Mrs Nerwande said over the past two years, the chamber had worked with the Government, which saw improvement in some areas. But she pointed out that a number of areas still require improvement to enhance competitiveness.
"There is need for significant improvement in ensuring that the policy environment is stable and competitive. We got quite a number of areas that are still outstanding. The Mines and Minerals Act Amendment, which is still under consideration; the same boat for the computerized mining cadastre system and completion of comprehensive mineral development (policy).
"We also appeal to the Government to align and fiscal policies in the foreign currency usage and management and to allow exporters in the industry to have sufficient resources to grow and sustain the business," he said.
Mrs Nerwande said the miners have experienced persistent shortages of critical and imported inputs, due to the continued effect of limited foreign currency, low retention levels and the high effective exchange rate used by some suppliers.
She said the mining industry welcomed the removal of the exports liquidation period and applauded the Government for introducing the incentive scheme on incremental exports, which is expected to boost production.
But she noted that gold miners have experienced delays in the settlement period for deliveries to Fidelity Printers and Refiners, which for some producers lasted up to eight weeks, crippling their ability to import critical supplies.
The coal sector was also badly affected by shortage of foreign currency, being predominantly a non-exporting sector.
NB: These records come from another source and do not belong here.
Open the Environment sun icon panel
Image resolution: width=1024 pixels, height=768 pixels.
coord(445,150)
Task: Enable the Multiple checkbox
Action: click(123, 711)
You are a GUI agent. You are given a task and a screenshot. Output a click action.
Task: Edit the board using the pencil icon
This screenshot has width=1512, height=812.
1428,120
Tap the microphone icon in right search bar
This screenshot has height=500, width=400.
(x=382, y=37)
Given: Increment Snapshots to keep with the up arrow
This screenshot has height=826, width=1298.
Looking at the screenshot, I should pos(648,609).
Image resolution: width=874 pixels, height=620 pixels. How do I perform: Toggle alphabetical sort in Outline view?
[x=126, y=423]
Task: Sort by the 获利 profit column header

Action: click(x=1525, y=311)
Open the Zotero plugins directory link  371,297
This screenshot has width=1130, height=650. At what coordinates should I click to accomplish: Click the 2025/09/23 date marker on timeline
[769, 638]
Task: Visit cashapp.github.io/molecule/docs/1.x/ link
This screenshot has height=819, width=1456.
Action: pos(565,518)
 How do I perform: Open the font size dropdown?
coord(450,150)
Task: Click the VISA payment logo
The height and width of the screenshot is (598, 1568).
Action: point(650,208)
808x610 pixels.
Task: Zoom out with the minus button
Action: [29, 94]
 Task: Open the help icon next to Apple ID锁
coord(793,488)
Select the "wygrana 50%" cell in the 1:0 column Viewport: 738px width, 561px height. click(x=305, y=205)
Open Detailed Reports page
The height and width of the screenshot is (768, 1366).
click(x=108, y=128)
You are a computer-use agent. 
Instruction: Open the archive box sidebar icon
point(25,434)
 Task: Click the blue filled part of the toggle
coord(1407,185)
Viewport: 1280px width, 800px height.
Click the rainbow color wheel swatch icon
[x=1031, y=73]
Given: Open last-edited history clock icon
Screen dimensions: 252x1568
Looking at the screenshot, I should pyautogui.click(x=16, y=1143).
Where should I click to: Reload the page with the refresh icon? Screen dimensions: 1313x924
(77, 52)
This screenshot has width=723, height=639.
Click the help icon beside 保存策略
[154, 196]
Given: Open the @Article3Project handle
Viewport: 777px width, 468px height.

She said corrective measures should be taken urgently in order to restore viability and energy security.
With multiple payments to the Government, she said, user fees paid to local authorities had become a huge burden, which requires streamlining. She said while power supply had stability, the quality of supply remained an issue due to regular faults.
‘We implore the Government to render support to the utility in order to build capacity for efficient service delivery" , she said. "We applauded the Government again for removing the equity threshold on diamonds and platinum for indigenisation, thereby standardising the indigenisation policy for the mining industry."
However, the outgoing CoMZ president called on the Government to gazette the relevant legislation in this regard.